Population genomics of Rhizobium leguminosarum – 2
I am continuing my commentary on some of the issues raised by our new paper:
Kumar N, Lad G, Giuntini E, Kaye ME, Udomwong P, Shamsani NJ, Young JPW, Bailly X. 2015 Bacterial genospecies that are not ecologically coherent: population genomics of Rhizobium leguminosarum. Open Biol. 5: 140133.
Gene content and gene transfer
The 72 strains that we sequenced are all unique. A small part of their individuality stems from allelic variation in core genes. Although core genes do not appear to recombine between genospecies very often, they certainly experience a lot of recombination within the genospecies. Nitin Kumar demonstrated that by showing that most core genes have phylogenies that are significantly different from the consensus, and by using the ClonalFrame software to quantify the effect of recombination on core genes.
A more important part of the individuality of strains is conferred by the accessory genome: almost every strain had a unique set of genes, differing from its nearest relative by at least one cluster of five or more adjacent genes. All these strains were collected from one square metre, and sometimes even from separate nodules on the same plant. This implies that the gain and loss of accessory genes occurs very often. A nodule is most often founded by a single rhizobial lineage. When the nodule senesces and releases its bacteria, we assume that they are still more or less clonal (has anybody tested that?). By the time they form nodules of their own, though, these bacteria are likely to have shed some of their genes, or gained new ones from a donor, so that they have clearly diverged from each other.
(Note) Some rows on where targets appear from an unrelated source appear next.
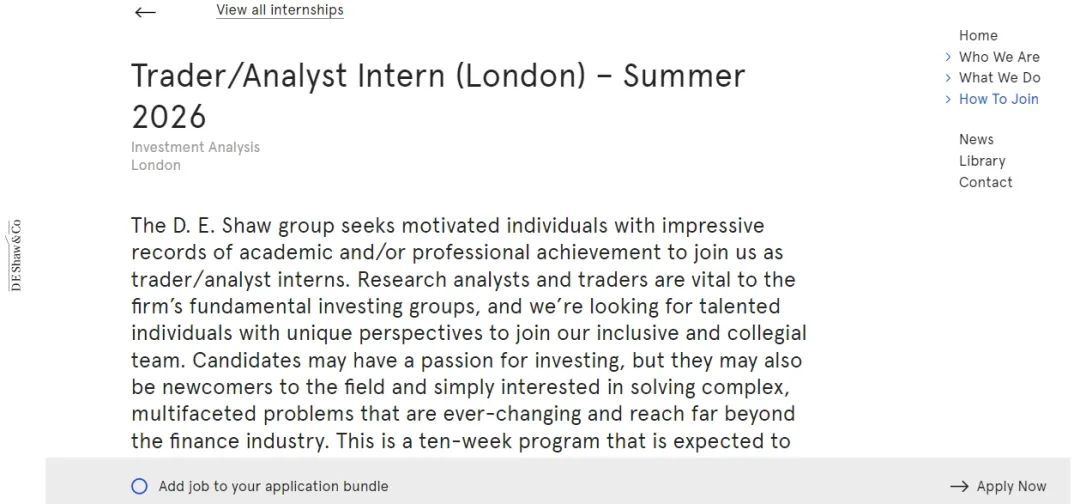The height and width of the screenshot is (504, 1080).
Task: Click the Apply Now button
Action: [x=998, y=487]
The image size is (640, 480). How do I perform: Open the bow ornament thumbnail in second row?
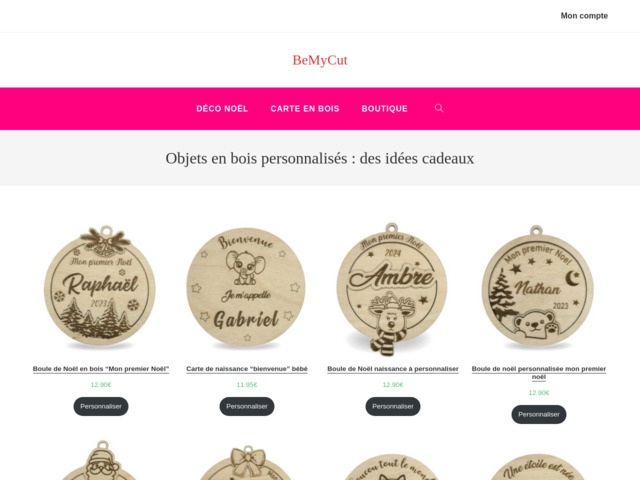[x=247, y=462]
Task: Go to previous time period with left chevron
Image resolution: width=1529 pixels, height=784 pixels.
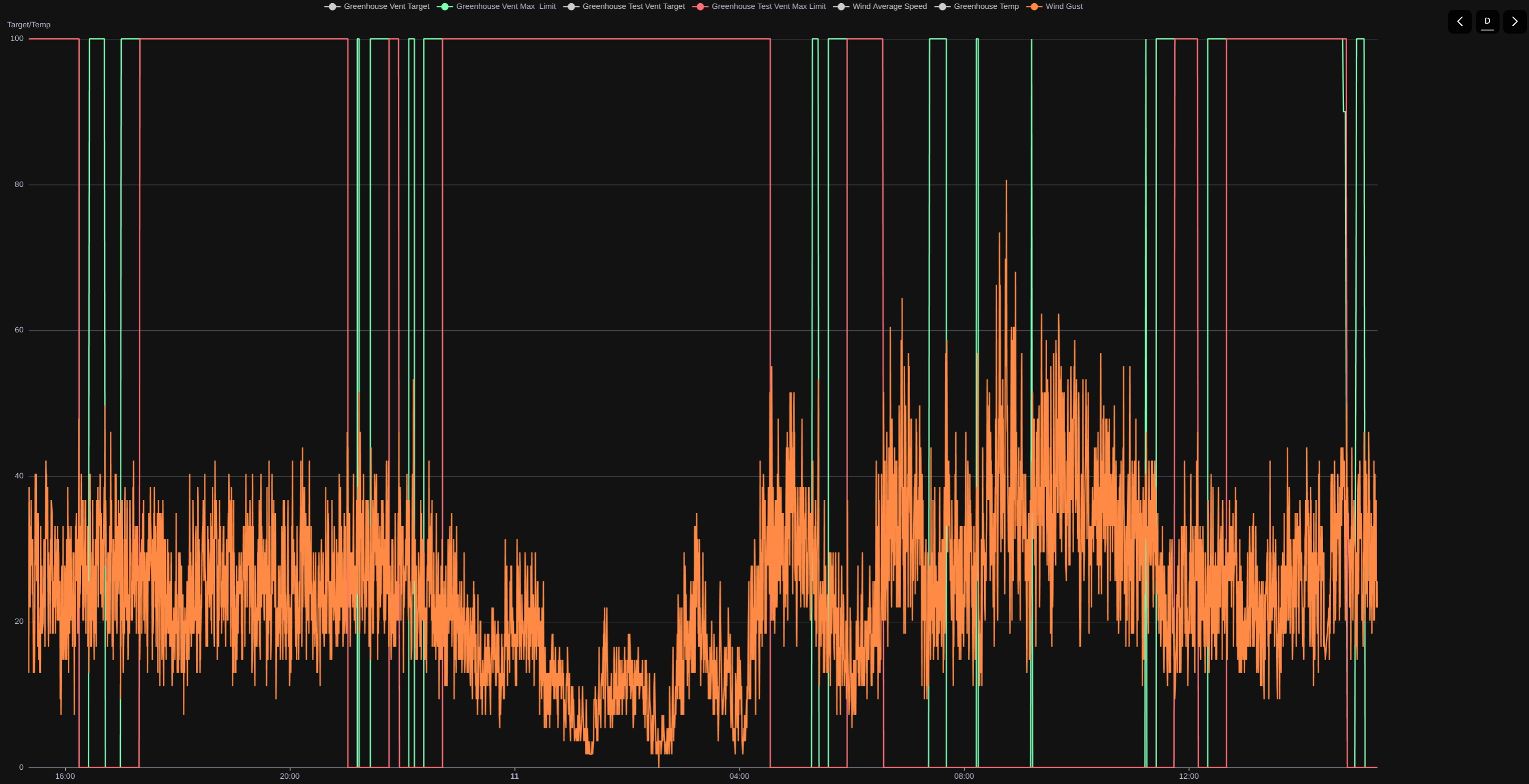Action: (1459, 22)
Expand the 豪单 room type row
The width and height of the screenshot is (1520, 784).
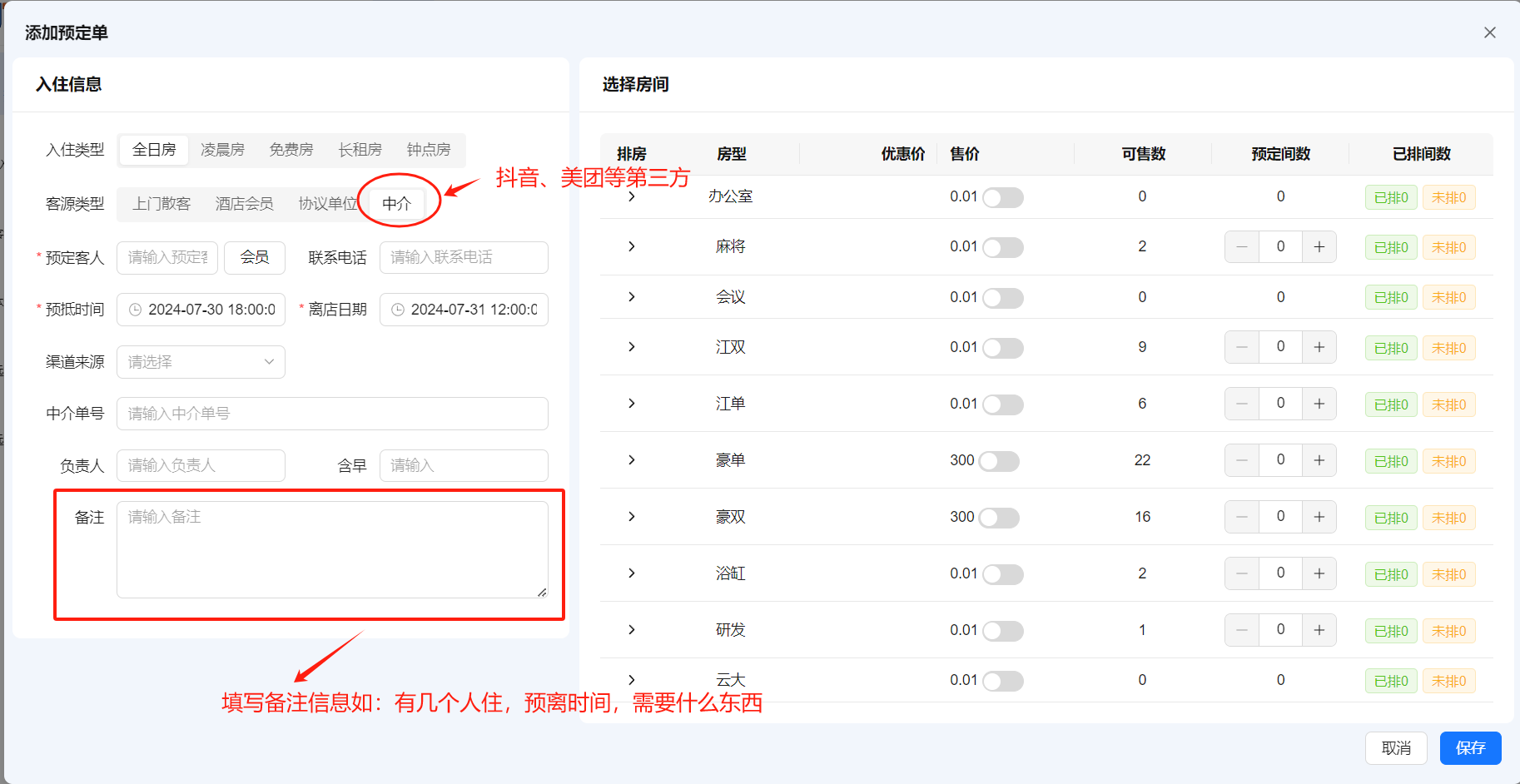(x=632, y=460)
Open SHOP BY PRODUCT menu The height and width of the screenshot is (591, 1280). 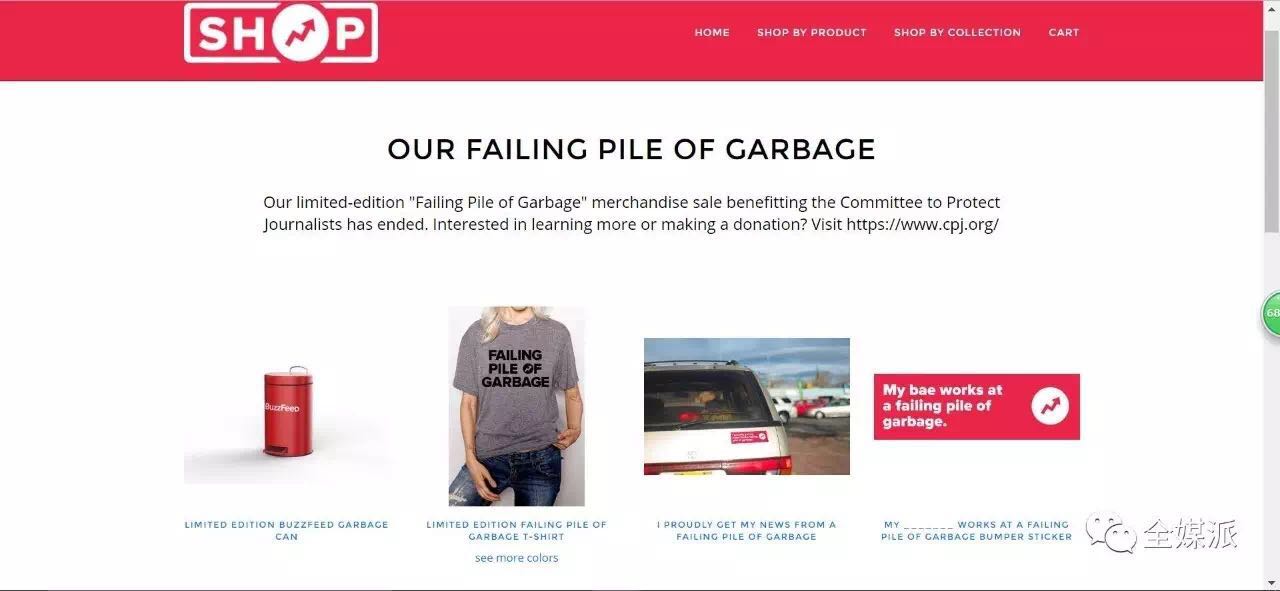point(812,32)
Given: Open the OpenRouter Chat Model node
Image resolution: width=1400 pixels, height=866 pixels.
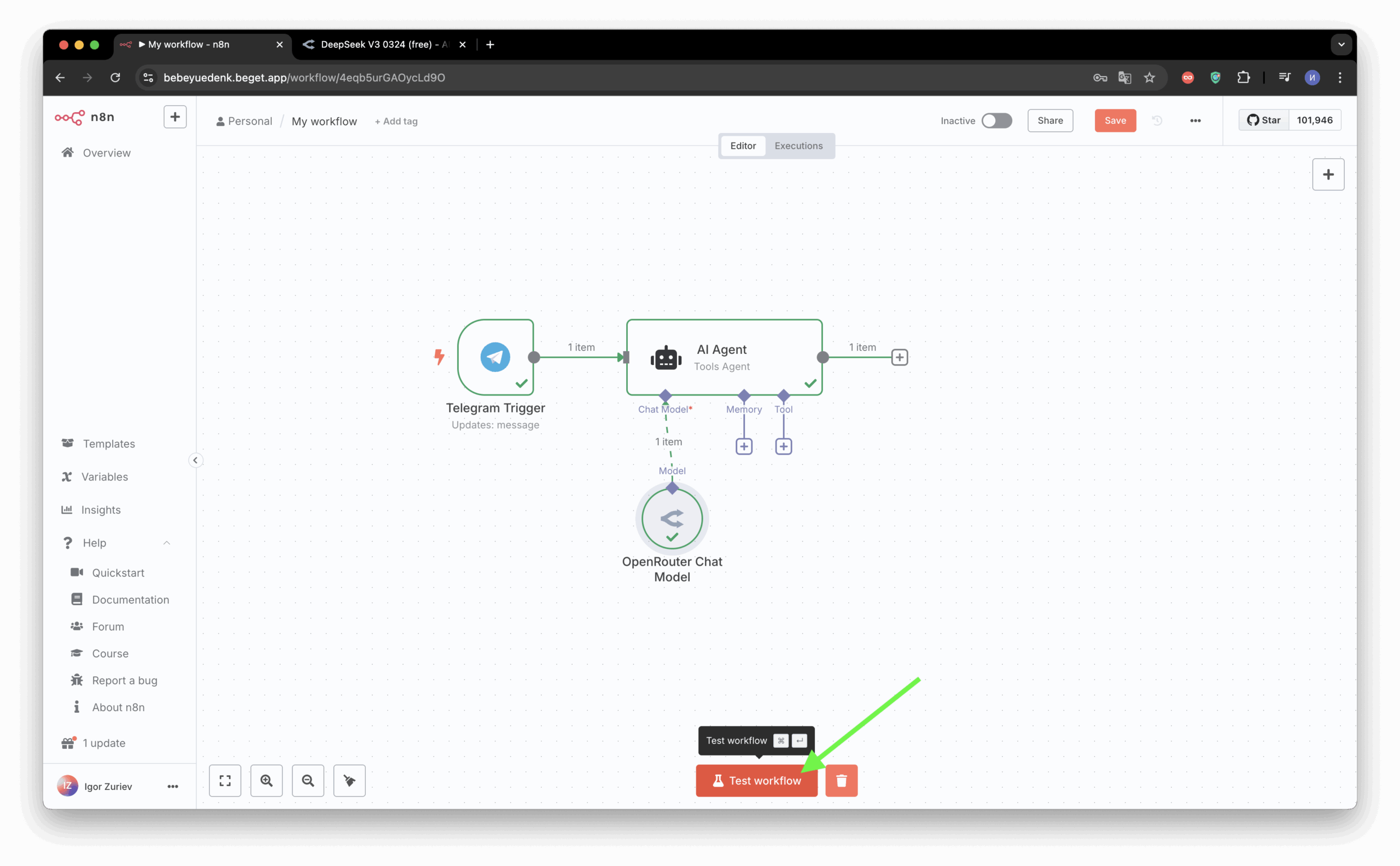Looking at the screenshot, I should click(x=672, y=519).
A reference genome like that of 3841 is of limited use when exploring the accessory gene pool of a population. Nitin looked at all the contigs that could be assembled from the 72 genomes but had no similarity to sequences in 3841. He found 13,252 putative complete genes in addition to those that were in 3841 – more than twice the typical total number of genes in any strain! When considering the whole population, the accessory genome is much larger than the core genome. A few years ago, the concept of a species “pangenome” was popular. This comprised all the core and accessory genes found in a bacterial species. As long as only a few strains were sequenced, this was manageable, but as more and more genomes became available, the number of accessory genes in most species just seemed to grow without limit – an “open pangenome”. Every new genome contributed new genes, just as we are seeing in R. leguminosarum. A species seems to sample very widely from the pool of genes available to bacteria in general. The species pangenome concept does not seem very useful if it just means “all the genes there are in bacteria”.